U.S. Oblate makes gift boxes amid conflict - Catholic Courier
U.S. Oblate Father Richard Pommier, 76, displays one of hundreds of gift boxes he makes in Manila, Philippines, in this March 10 photo. U.S. Oblate Father Richard Pommier, 76, displays one of hundreds of gift boxes he makes in Manila, Philippines, in this March 10 photo.

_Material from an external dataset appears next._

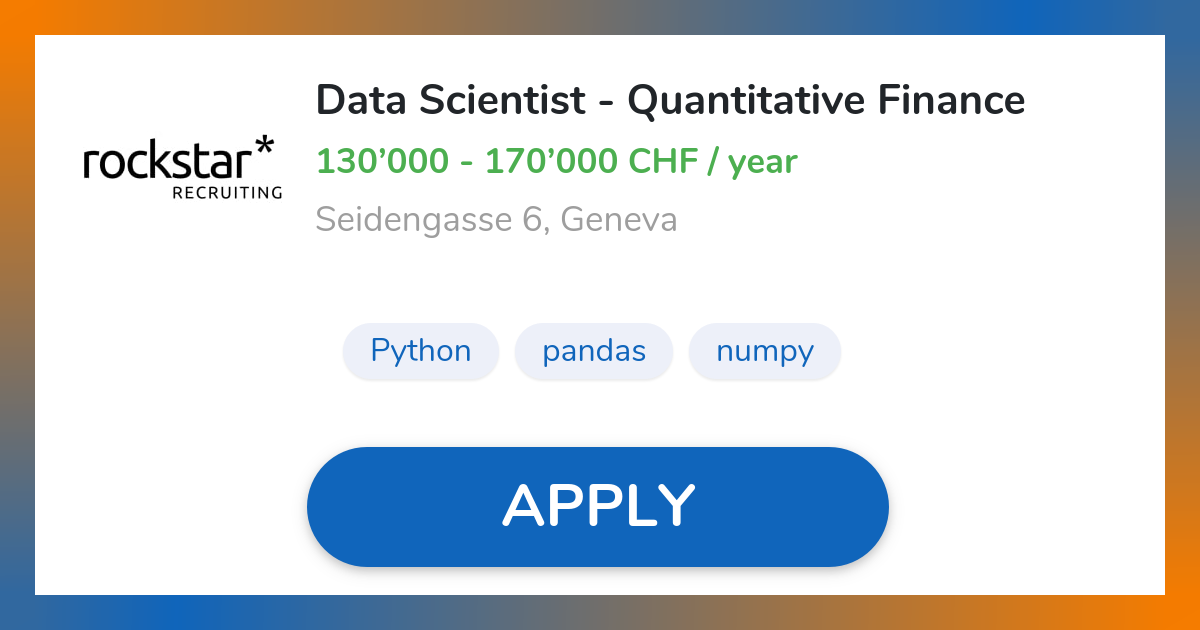Click the rockstar recruiting logo

182,167
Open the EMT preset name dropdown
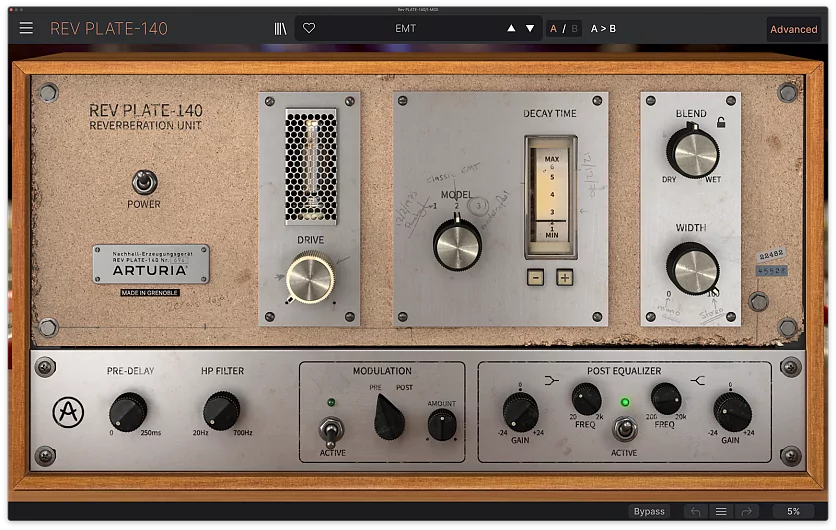This screenshot has height=530, width=836. (405, 29)
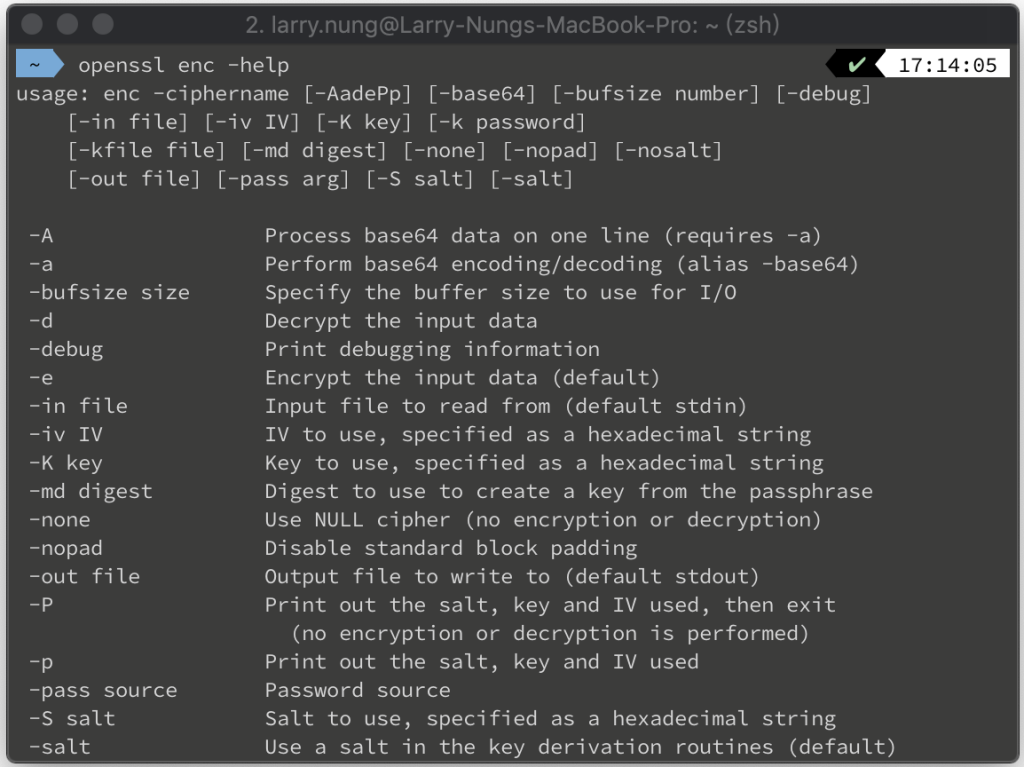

U.S. Oblate makes gift boxes amid conflict

By Simone Orendain
Catholic News Service
 
MANILA, Philippines (CNS) — An electric fan blasting air into a tiny workshop lined with shelves of ornate cardboard boxes wrapped in plastic was no match for the sweltering Philippine summer day. Even in the heat, Oblate Father Richard Pommier kept a towel around his neck, to protect against drafts, he said, as he quickly ran a bottle of glue over the edge of a gold-painted box and pressed a thread of gold trim onto it.
 
The 76-year-old grew up in the tiny town of Currie, Minnesota, and was preparing 350 gift boxes that he would be taking back home with him in May to celebrate his 50th anniversary in the priesthood. He decorated them all himself, using gold paint, gold trim, rhinestones, angels, prayer cards, stuffed animals and any other small ornament — sometimes religious, sometimes not — that could be placed on top of the lids. 
 
"Staying at the Oblate retreat house, we’re pretty far from the malls. I don’t want to go all the way to (the mall to) get gifts," Father Pommier told Catholic News Service. "I take my boxes and I put inside either a stuffed animal, a rosary, some prayer cards, chocolates." 
 
His path from the chilly rural southwest corner of Minnesota to Quezon City, in the capital region of the tropical Philippines, was filled with a love for art and a strong drive to help others "create something beautiful," especially in the midst of conflict and difficulty.
 
When he was in the seminary, Father Pommier completed a degree in fine arts. In school, he learned about the Philippines through other priests who had gone there and returned with stacks of photos. He also learned much about the island nation from a Filipina who married a Minnesota man. So when it was time to go on his first assignment, he was sent to his first choice, the Philippines.
 
"Having been able to graduate from fine arts, some people would say, ‘What a stupid preparation for going to the missions.’ But it was so perfect because Filipinos are so talented. (They) can pick up anything and with a little guidance, they do it and they do it well, and they do it with such pride and joy," he said.
 
Father Pommier recalled what prompted his first major project, which was to have soldiers and their wives in the conflict-torn southern Philippines paint and do cross-stitch work of scenes from each of the prayers of Mary’s litany. He was stationed in a part of the country where Muslim rebel factions were fighting government forces and where settling scores through violence without police or other intervention was common.
 
One week into his first assignment in 1967 in Central Mindanao, he saw firsthand the violence of the region. A local man from his parish carted over the hacked bodies of four cattle rustlers, who he said were killed by farmers who were tired of their livestock being stolen. 
 
"When they were arranging the bodies, they couldn’t figure out what parts were the arms, the hands," recalled Father Pommier. "It was like a puzzle.
Just ghastly, for this little Minnesota man who had never seen anything like it.
 
"You deal with these atrocious things by trying to focus on something that’s beautiful and good, just the opposite," he said.
 
Father Pommier said he had "many other stories" like that, yet he remained in Mindanao for 45 years, 32 of those in Cotabato City, where he headed a project that turned a 17-acre Marian shrine site, ruined by an earthquake, into a grotto and theme park that continues to bring together Christians and Muslims.
 
Bobby Frisnedi met Father Pommier 25 years ago, when Frisnedi worked in Cotabato as a student on scholarship with the Oblates. He finished his degree and became a high school teacher in metro Manila.
 
Frisnedi told CNS he had to quit teaching to help out his ailing parents. Soon after his mother passed away, he became the regular caregiver of hospital-ridden Oblates; he also works as an assistant to Father Pommier, living at an Oblate mission house.
 
"The thing that he always tells me is ‘Learn to share yourself with others, even though you do not know that person,’" said Frisnedi. "Sometimes we only think of giving materially, but no, (you have to share) your time and be a good listener for them." 
 
Five years ago, Father Pommier started his "reduced ministry" as spiritual director to major seminarians in the capital region. He distributes philanthropic donations for a wealthy family in Manila and, of course, he has made and given away or sold, at a minimal cost, his boxes.
 
"To get a gift handmade from a 76-year old overweight, American priest is like having a cellphone with Mickey Mouse ears. It makes you smile," he said with a big laugh.